- [LISTING]
== == ==

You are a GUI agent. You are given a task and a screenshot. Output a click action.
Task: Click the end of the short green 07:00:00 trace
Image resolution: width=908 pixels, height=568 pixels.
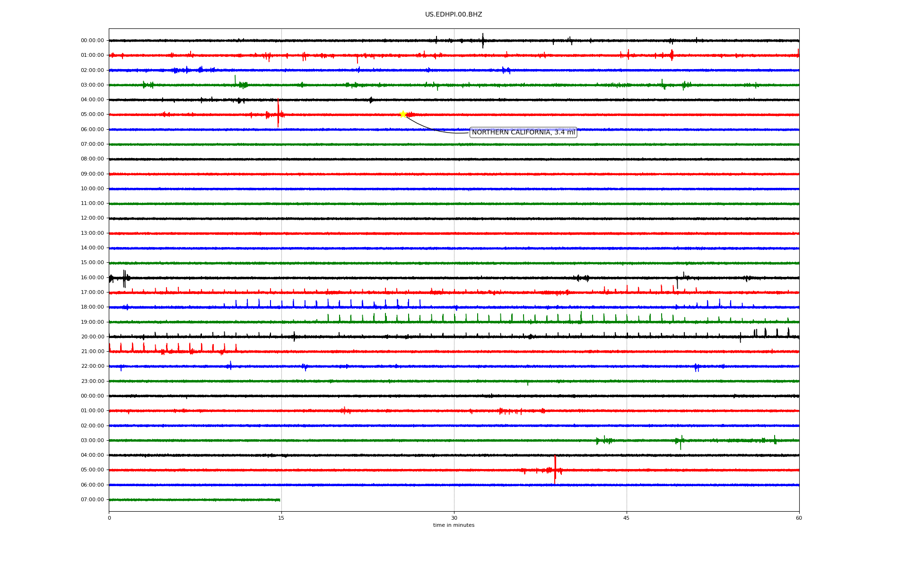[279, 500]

== == ==

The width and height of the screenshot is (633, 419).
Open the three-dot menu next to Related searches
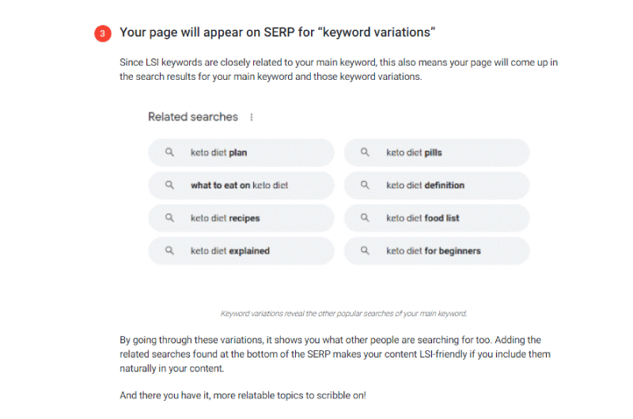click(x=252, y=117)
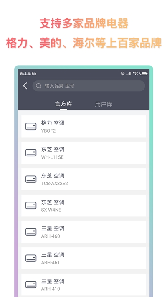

== == ==

- [WHAT NEEDS TO BE DONE]
Convert the lines of the items above, from the line that contains "The width and" through the line that contains "click(x=252, y=117)", into a JSON list of strings with one string per line. Skip any blank lines and leave the pictures out.

- [RESULT OF THIS EXERCISE]
[
  "The width and height of the screenshot is (633, 419).",
  "Open the three-dot menu next to Related searches",
  "click(x=252, y=117)"
]